Does anyone
happen to know if the two pages missing from Nabokov's amazing "The Art of
Literature and Commonsense" have been found since Lectures on Literature was published in 1980? Or how likely they
are to have turned up in the past 30 years?
The tantalizing lacuna: "...That human life is but a first installment of
the serial soul and that one’s individual secret is not lost in the process of
earthly dissolution, becomes something more than an optimistic conjecture, and
even more than a matter of religious faith, when we remember that only
commonsense rules immortality out. A creative writer, creative in the
particular sense I am attempting to convey, cannot help feeling that in his
rejecting the world of the matter-of-fact, in his taking sides with the
irrational, the illogical, the inexplicable, and the fundamentally good, he is
performing something similar in a rudimentary way to what [two pages missing] under the cloudy skies of gray Venus."
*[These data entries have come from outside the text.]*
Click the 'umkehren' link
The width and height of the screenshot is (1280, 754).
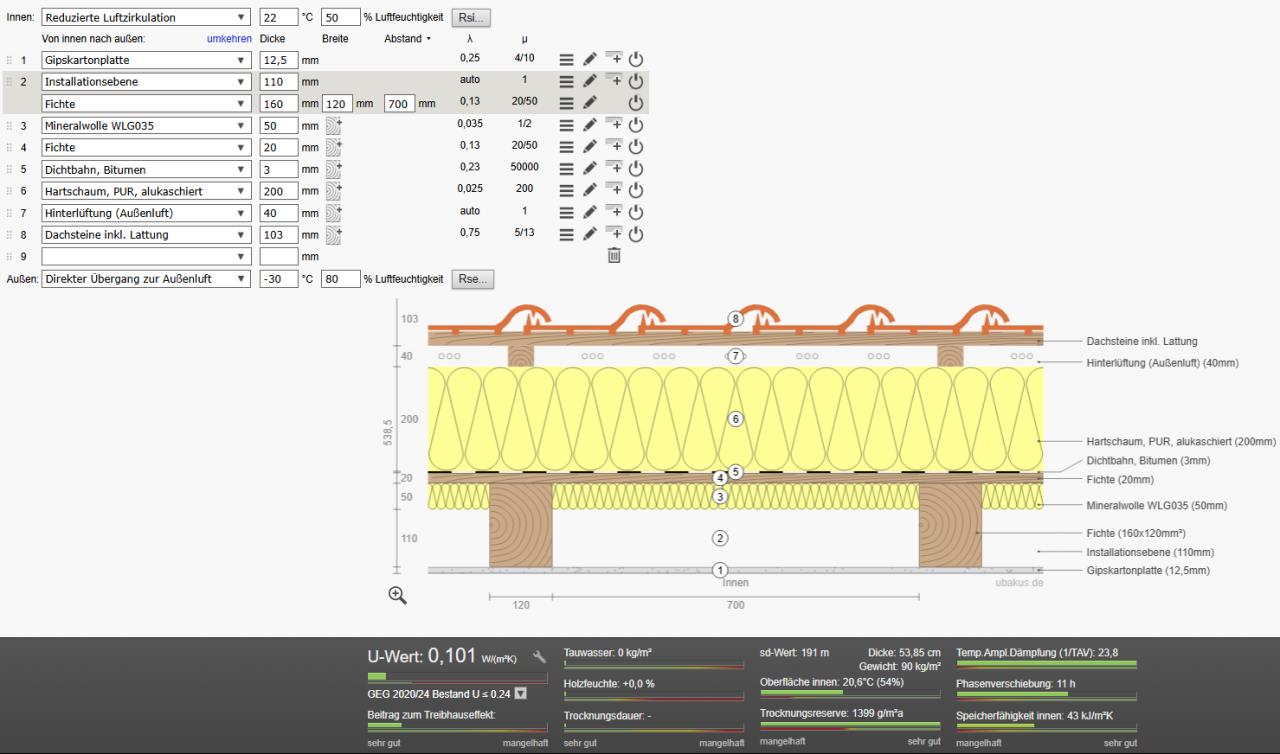[x=228, y=39]
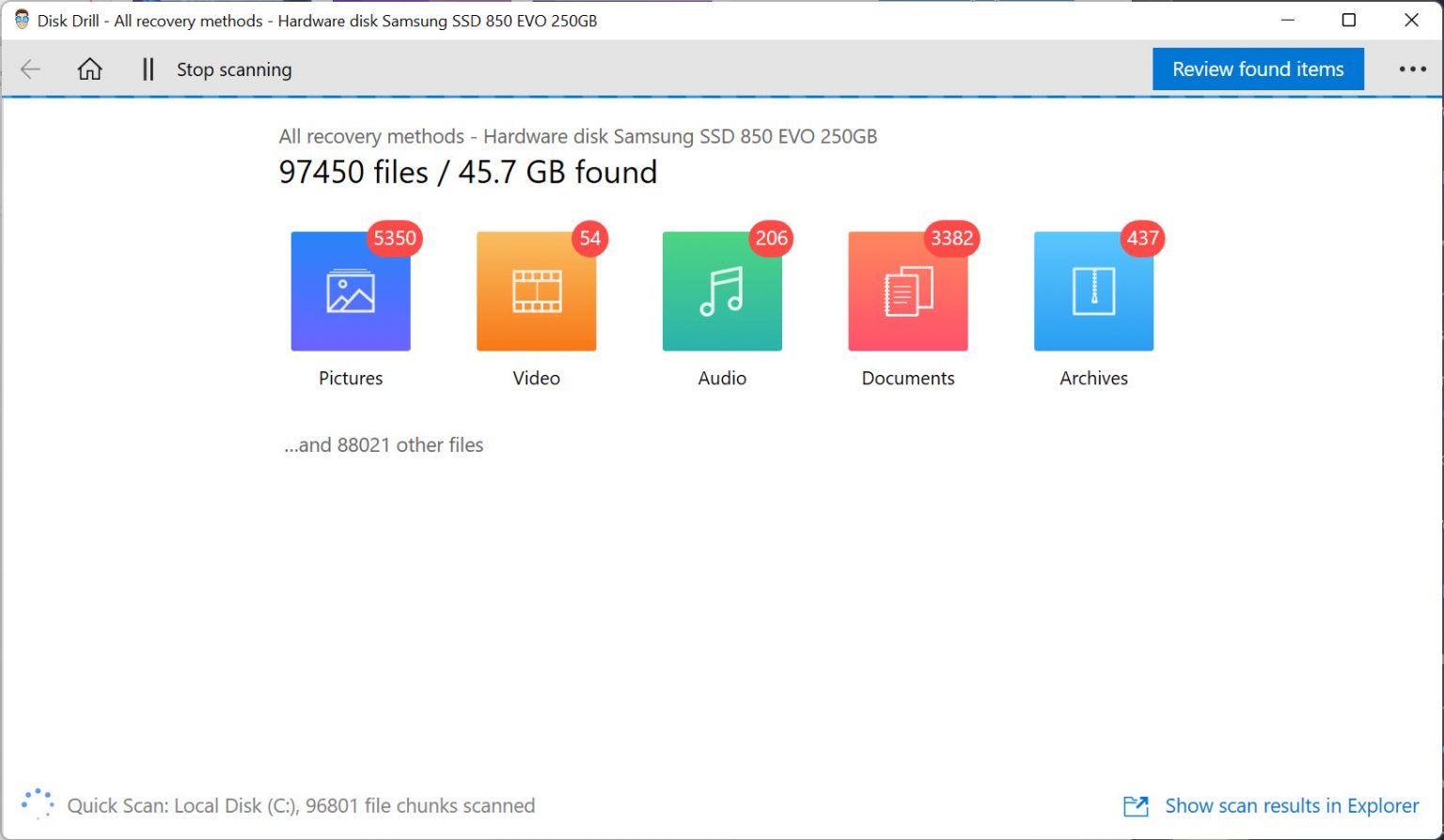Click the Documents category icon
1444x840 pixels.
tap(907, 291)
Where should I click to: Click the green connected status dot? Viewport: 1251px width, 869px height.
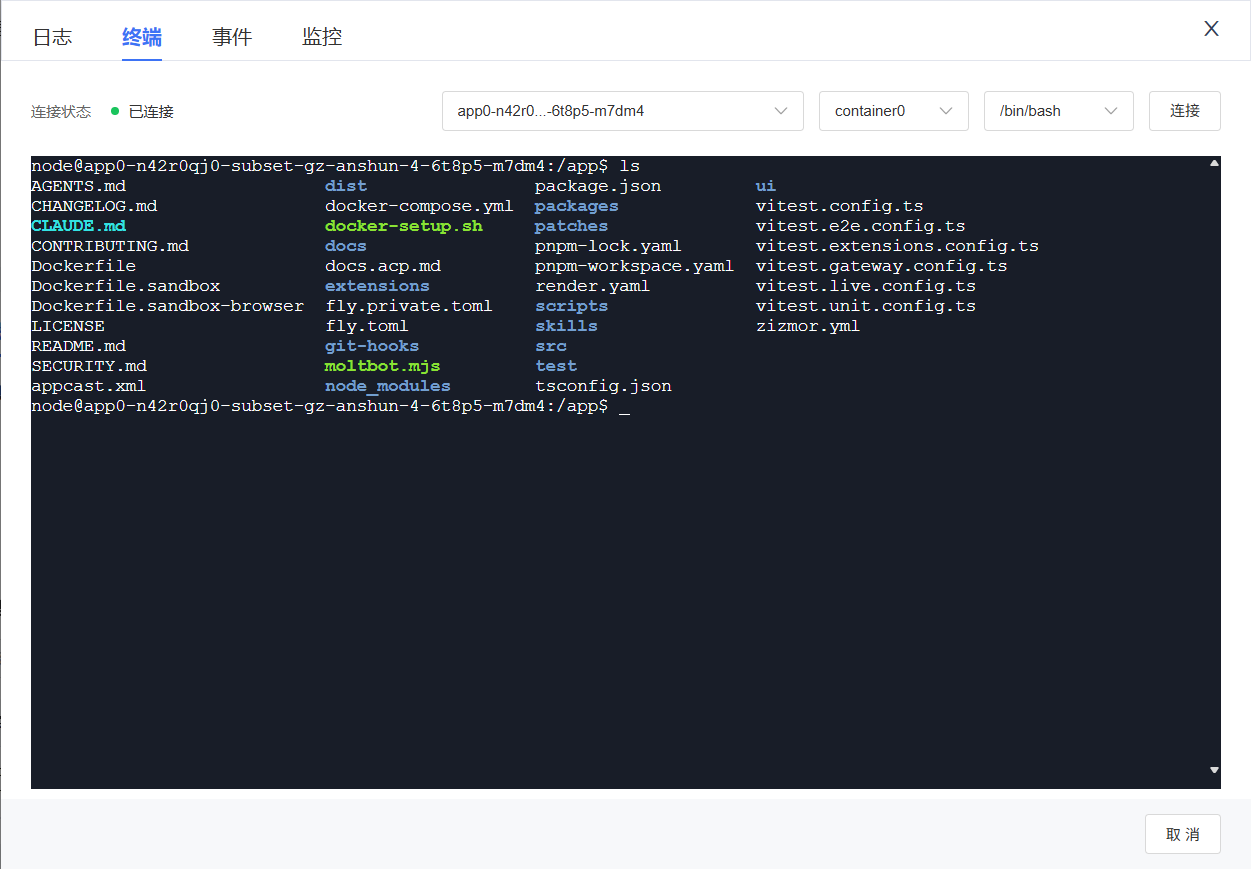(115, 111)
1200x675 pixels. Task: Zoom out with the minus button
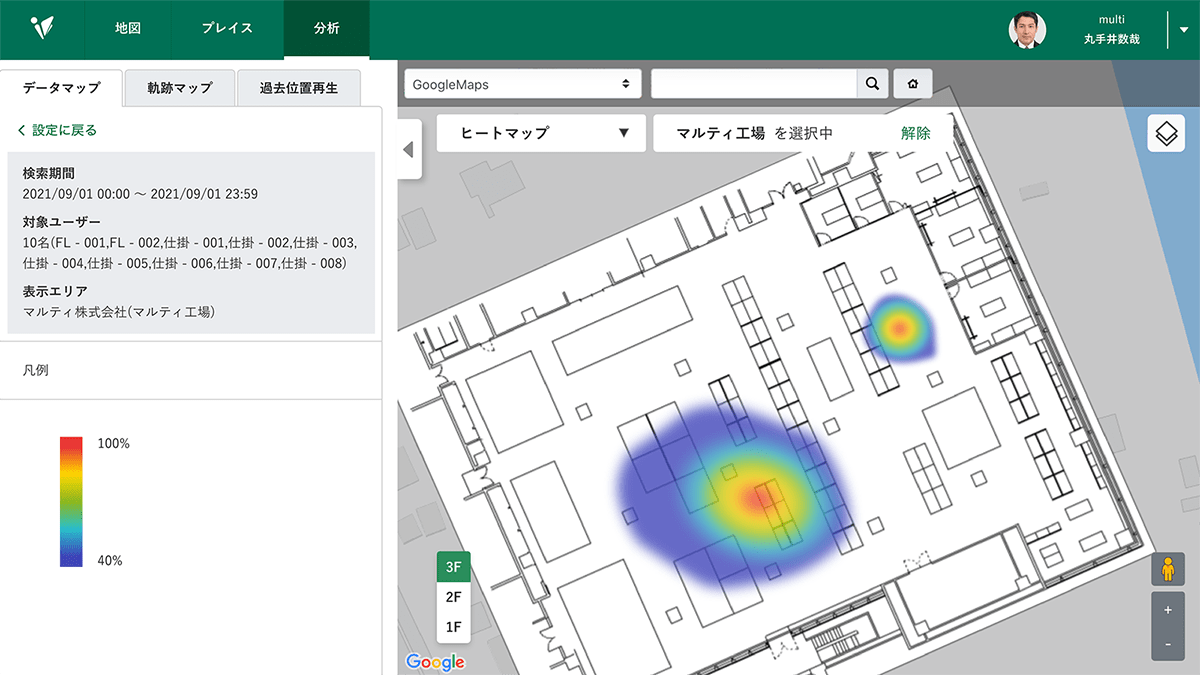point(1167,645)
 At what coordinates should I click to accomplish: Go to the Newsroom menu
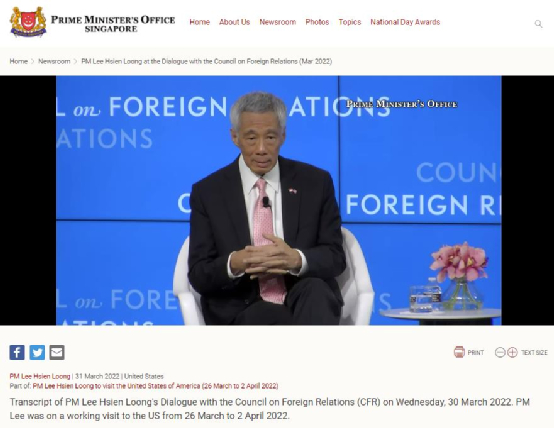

I also wonder if Nabokov's lecture notes still exist, for books other
than the ones published in Lectures on
Literature, Lectures on Russian Literature, and Lectures on Don Quixote? Together those three books contain about 15
lectures, but in one interview (reprinted in Strong Opinions) he said he wrote 200 lectures:
"In 1940, before launching on my academic career in America, I fortunately
took the trouble of writing one hundred lectures--about 2,000 pages--on Russian
literature, and later another hundred lectures on great novelists from Jane
Austen to James Joyce. This kept me happy at Wellesley and Cornell for twenty
academic years."
I'd love to read the remaining 185 or so lectures he wrote, or at least to know what the books were, since he seems to have
lectured only on what he considered masterpieces.